S'ensuit une narration totalement décomplexée et débarrassée
de cette gênante mise en place traditionnelle en longues séquences
d'exposition
On reprend les mêmes, on change tout et on recommence
Alors
qu'il s'apprête à assassiner un chef yakuza pour honorer un contrat
et semer la débâcle au sein des clans locaux, Okamoto se fait devancer
par un autre tueur beaucoup plus expéditif... Il empoche tout de même
la somme qui lui était promise avant de s'enfuir en vitesse et de retourner
sur son île natale pour se faire oublier. Là-bas, il tombe sur
le mystérieux meurtrier. Un homme qu'il connaît en fait très
bien, vu qu'il s'agit de son ami d'enfance, Sawada. Les deux hommes se replongent
alors dans leur passé avec nostalgie et s'attardent sur ces moments de
leur enfance qui ont conditionné leur âge adulte.

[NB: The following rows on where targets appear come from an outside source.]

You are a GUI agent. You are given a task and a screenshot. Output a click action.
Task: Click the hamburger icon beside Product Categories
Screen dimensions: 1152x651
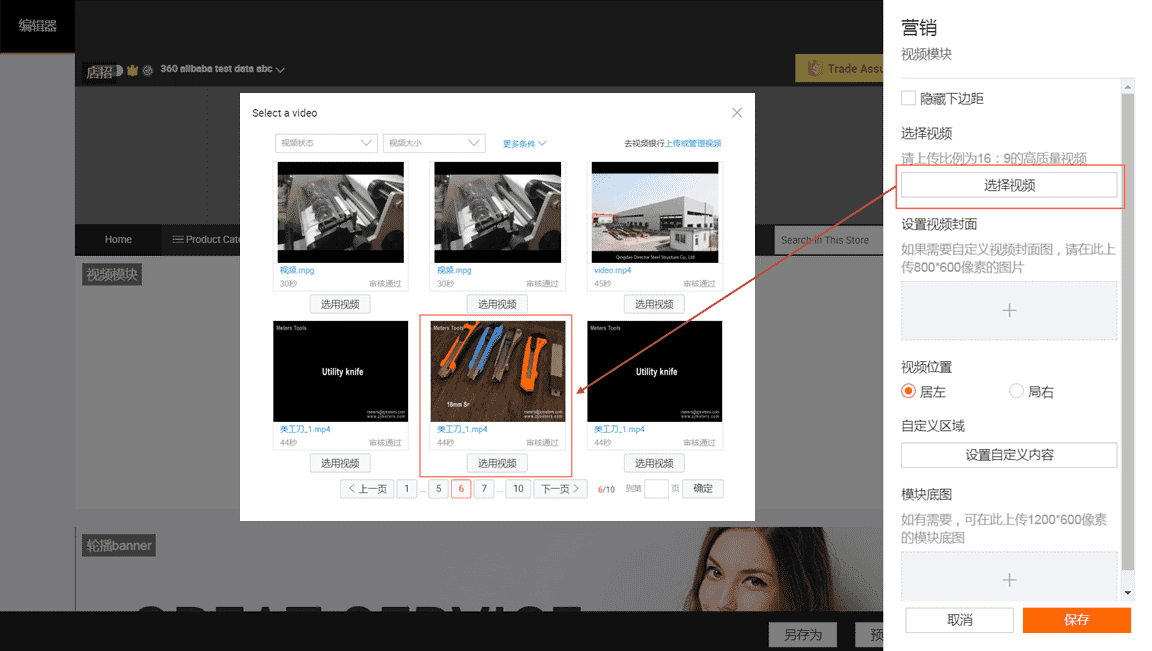(x=177, y=240)
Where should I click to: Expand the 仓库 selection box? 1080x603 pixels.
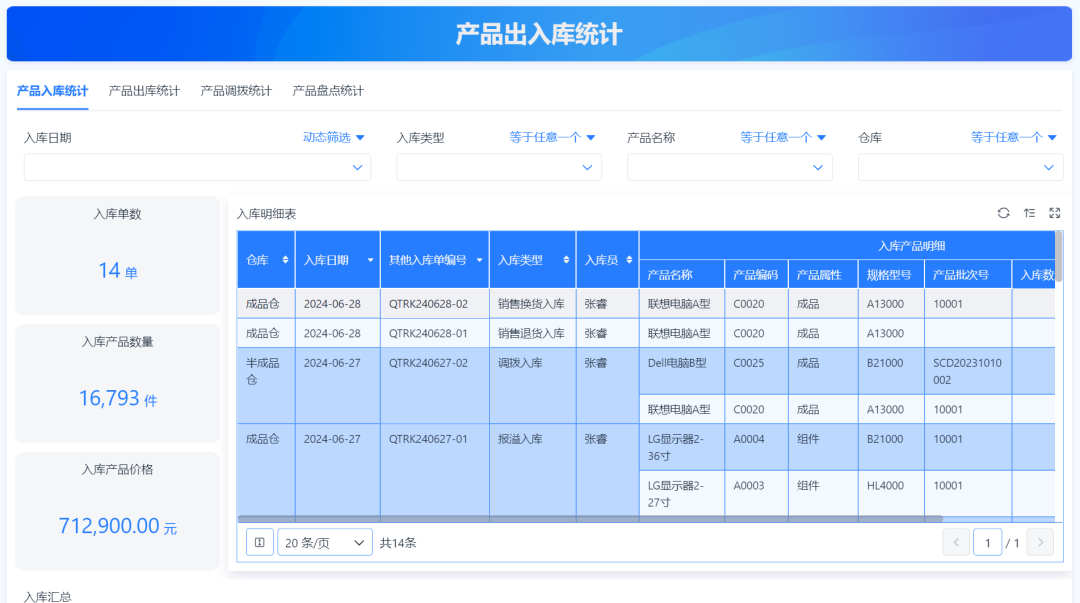point(960,168)
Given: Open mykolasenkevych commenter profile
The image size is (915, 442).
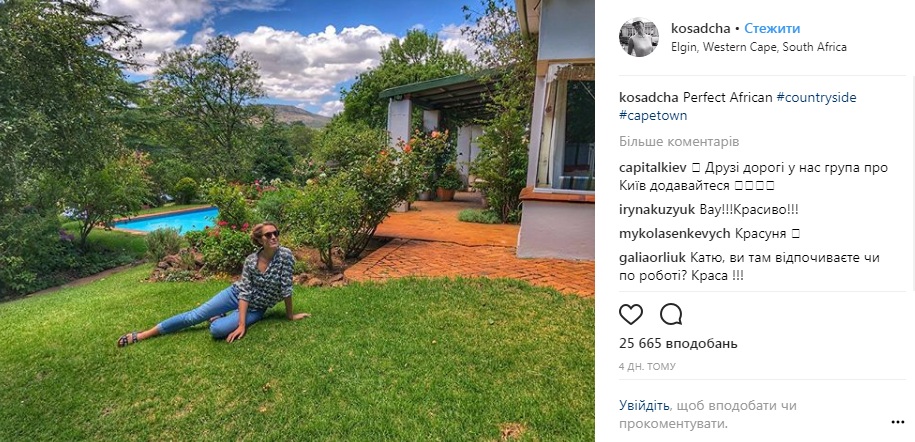Looking at the screenshot, I should click(675, 234).
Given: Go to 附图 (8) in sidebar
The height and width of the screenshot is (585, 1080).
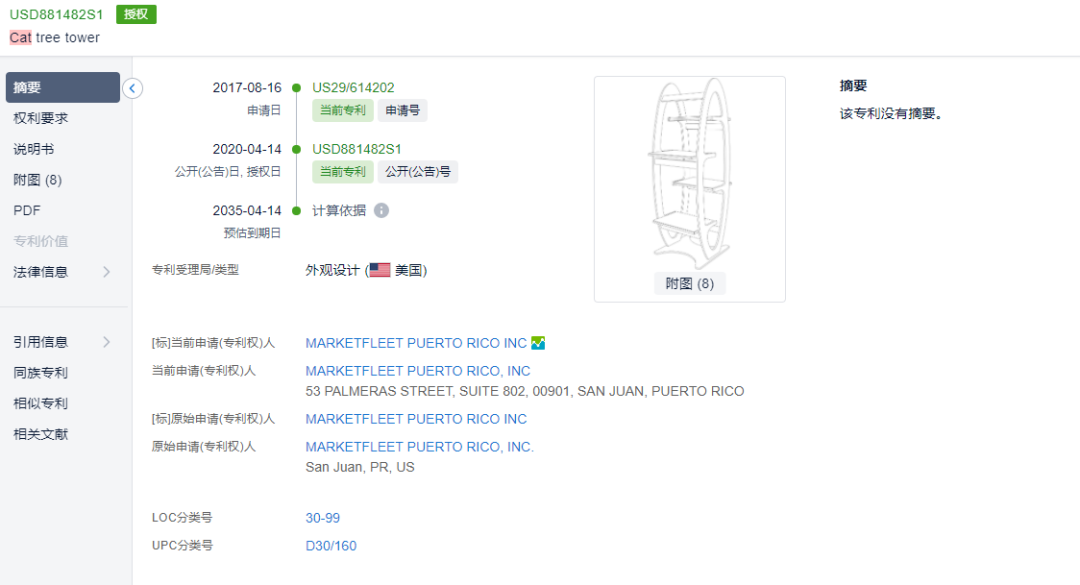Looking at the screenshot, I should [37, 180].
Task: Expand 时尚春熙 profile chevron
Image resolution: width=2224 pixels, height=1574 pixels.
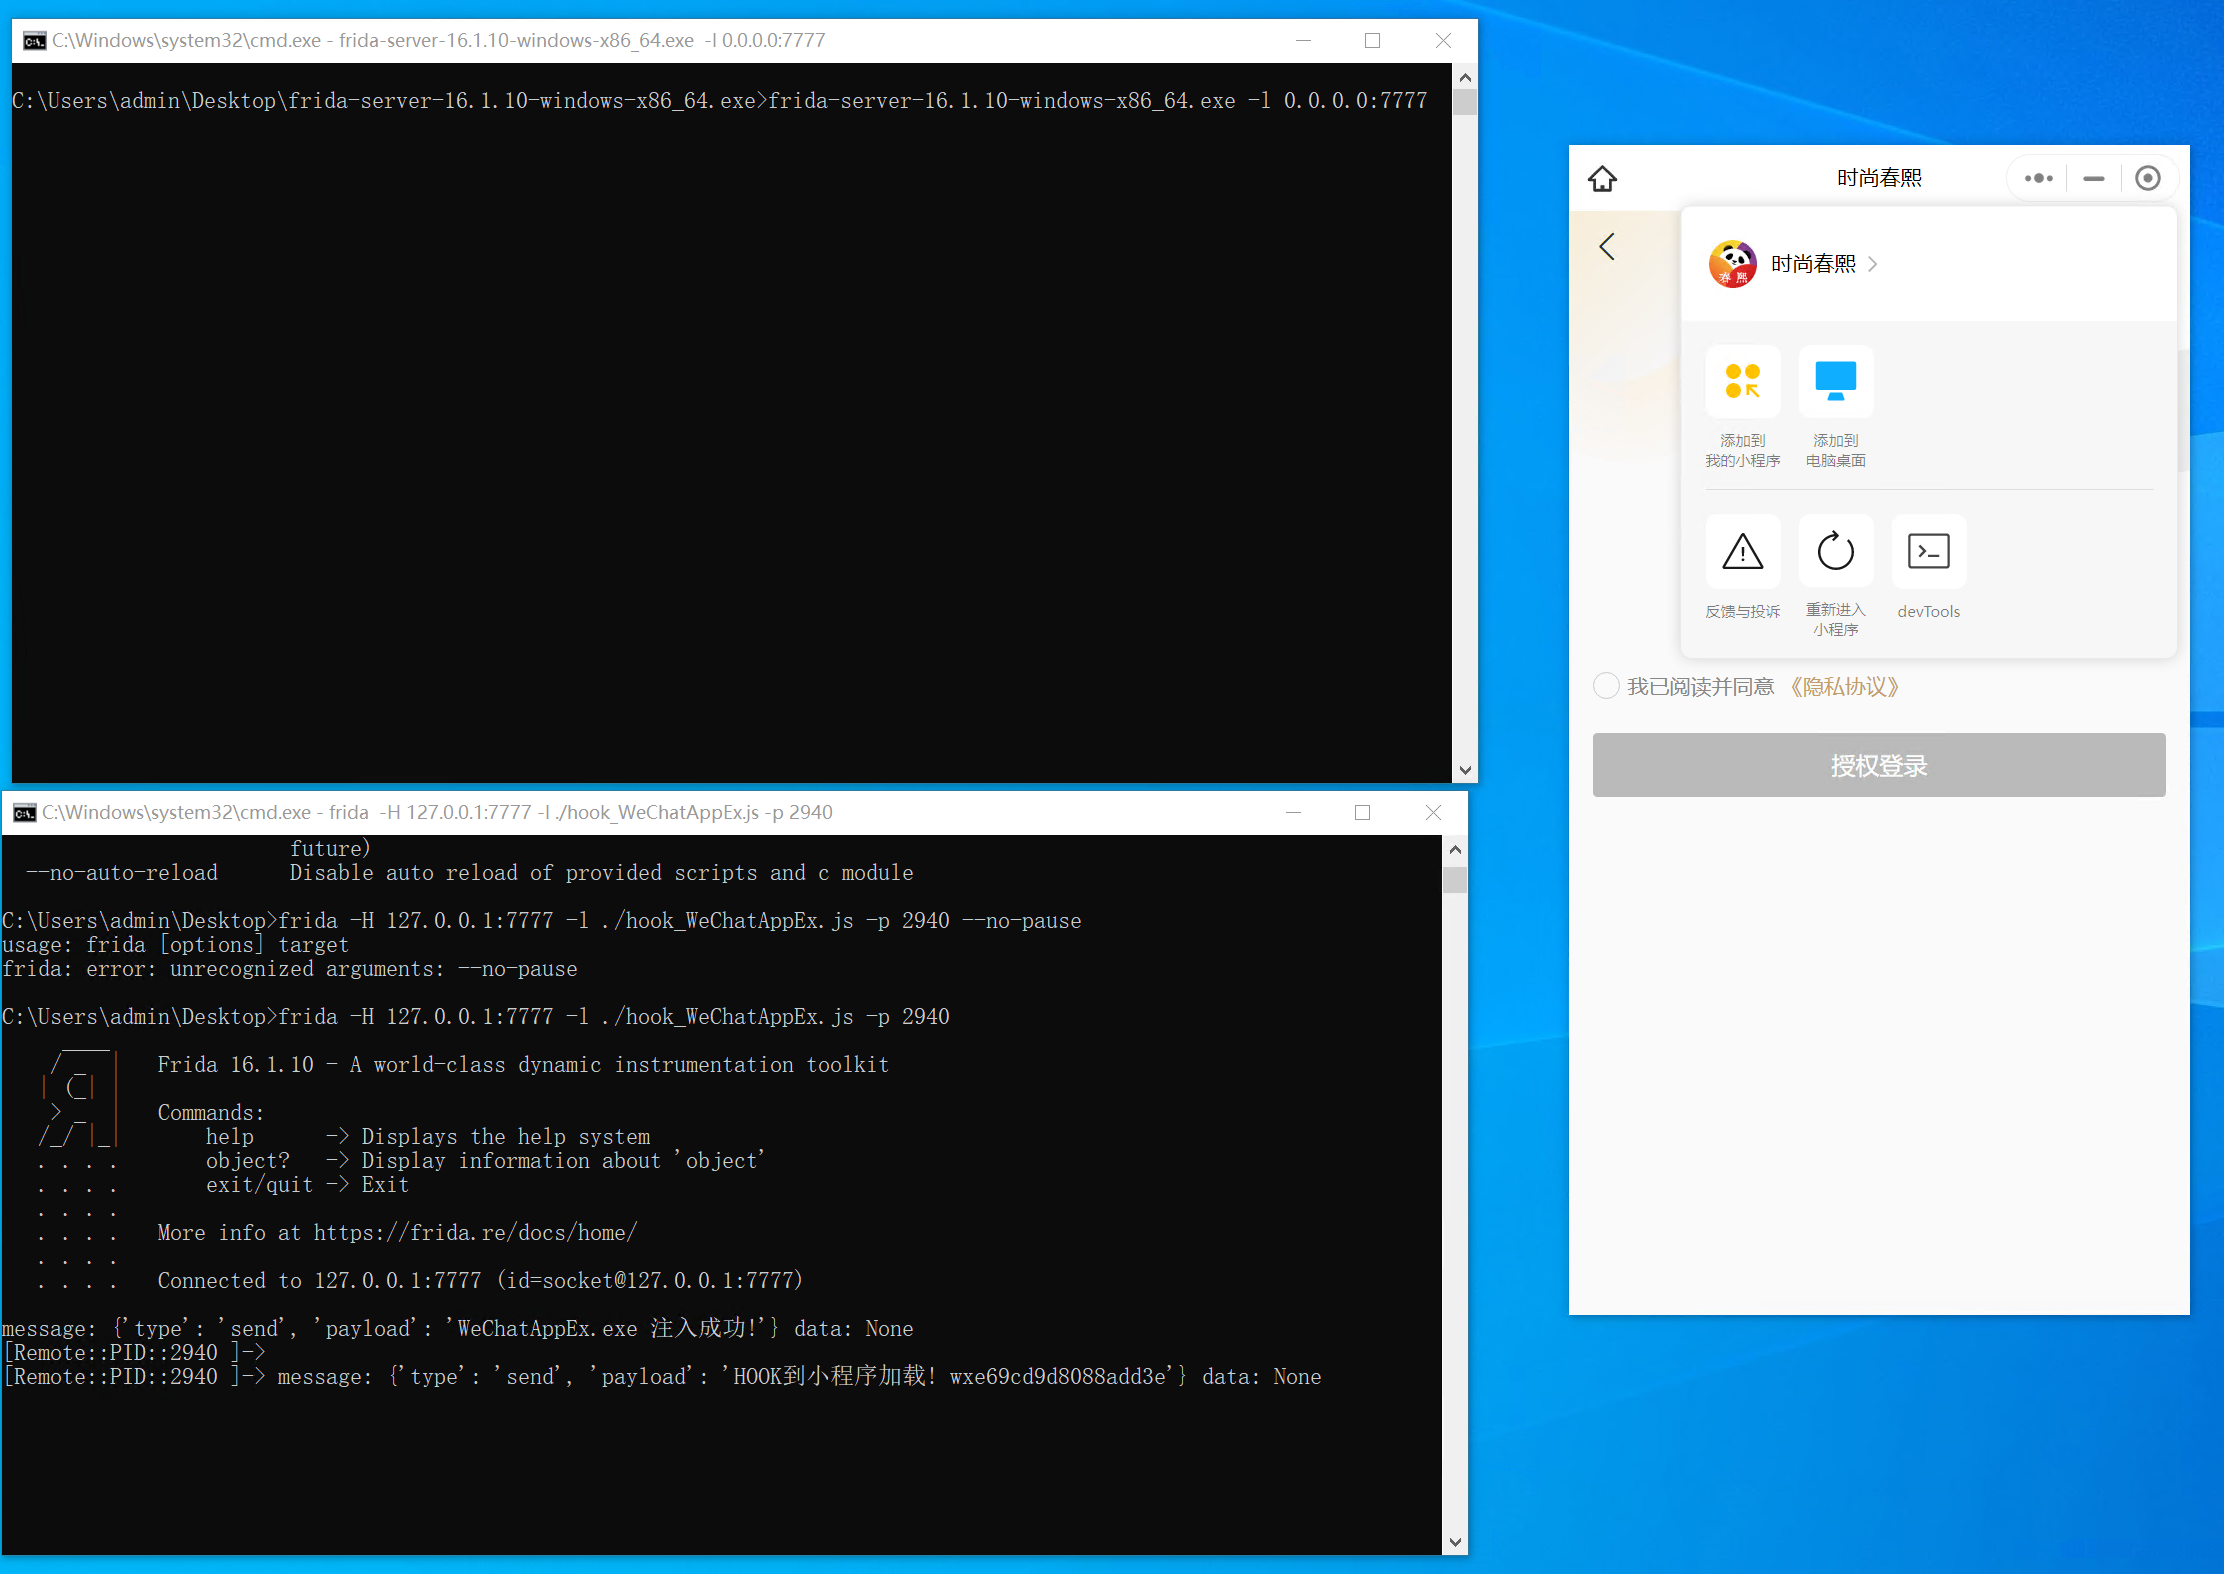Action: (x=1873, y=264)
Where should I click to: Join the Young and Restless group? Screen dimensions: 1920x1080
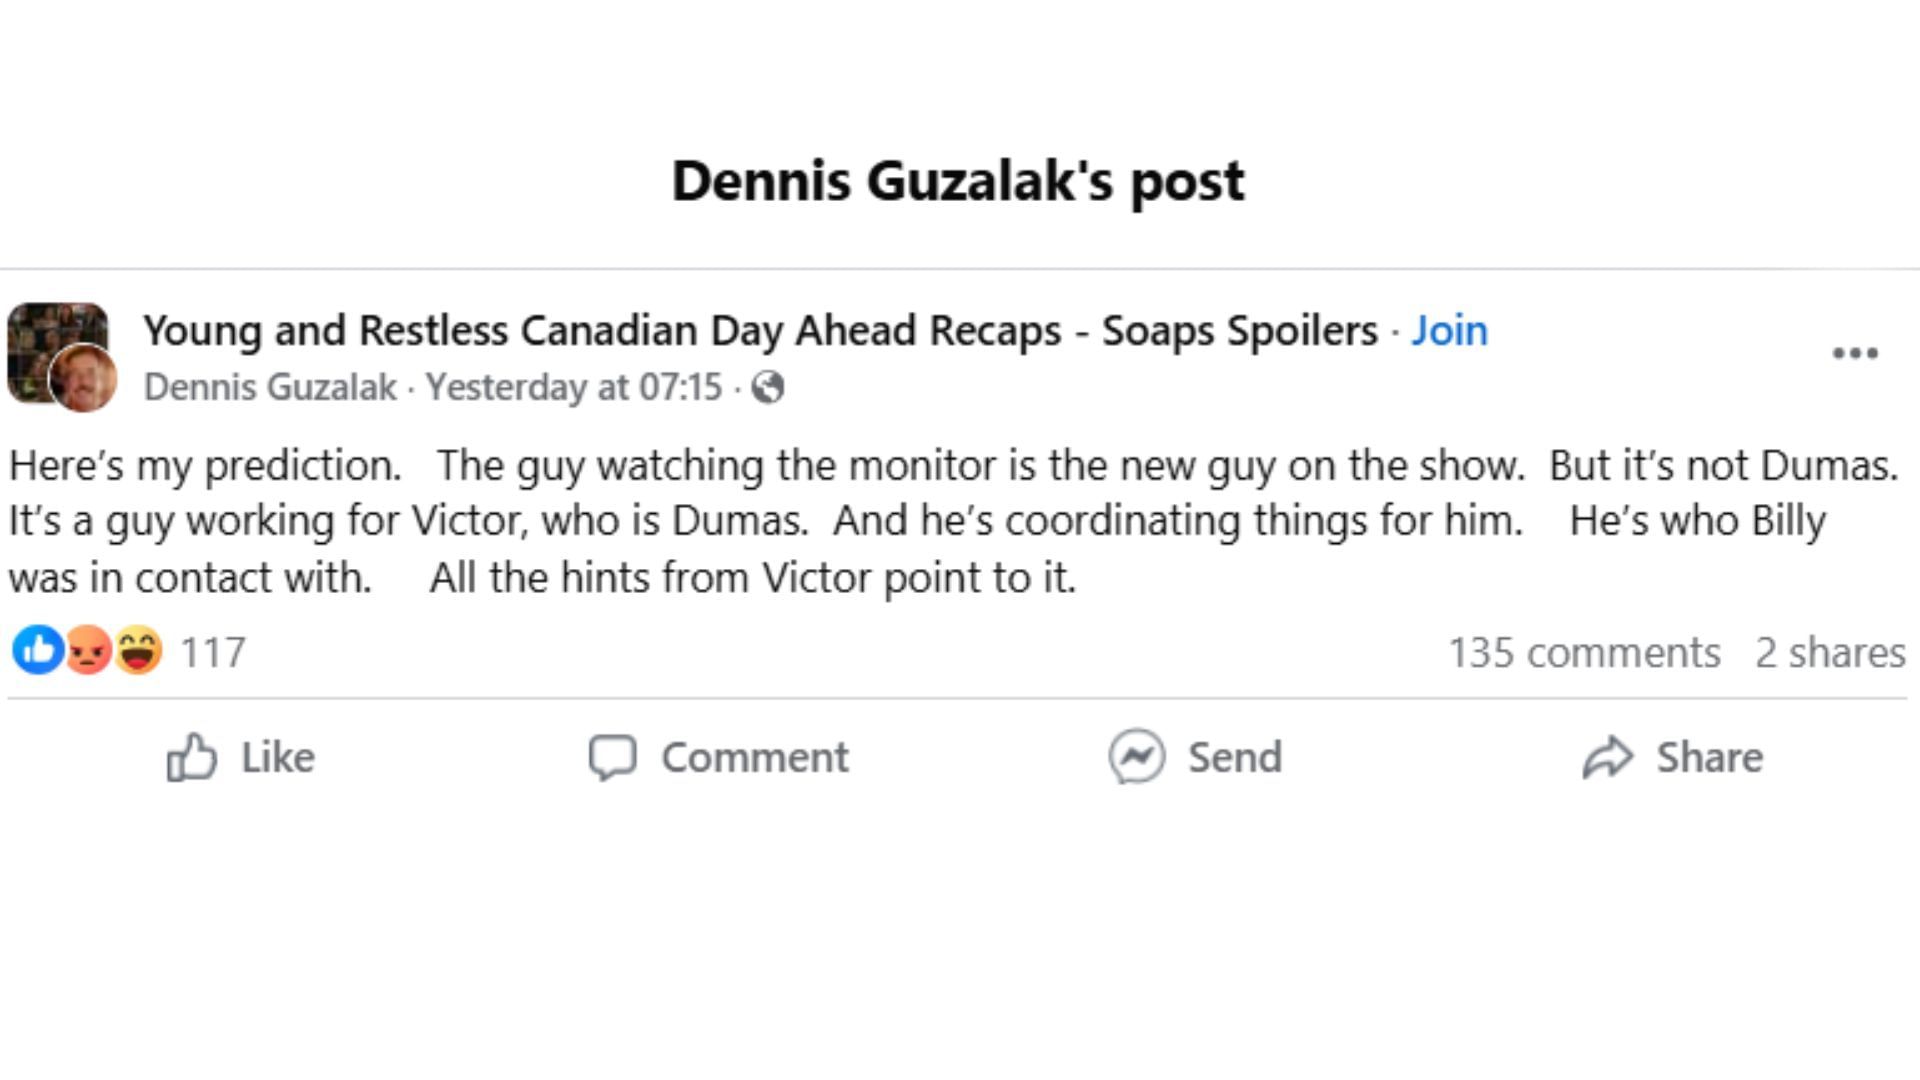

Toujours recherchés
par les yakuzas et les triades, Okamoto et Sawada décident alors de former
un duo de tueurs à gage en modifiant un tant soit peu les règles
du jeu
Avec DOA2
- Tobosha, Miike laisse de côté l'univers bien ancré dans
le réel et la mise en image de furieux du premier épisode pour filmer
cette fois-ci le cheminement de ces deux anges de la mort complémentaires,
de ce yin et de ce yang à travers une narration calme, reposée et
une mise en images onirique, comme dans un rêve ou dans un souvenir nostalgique.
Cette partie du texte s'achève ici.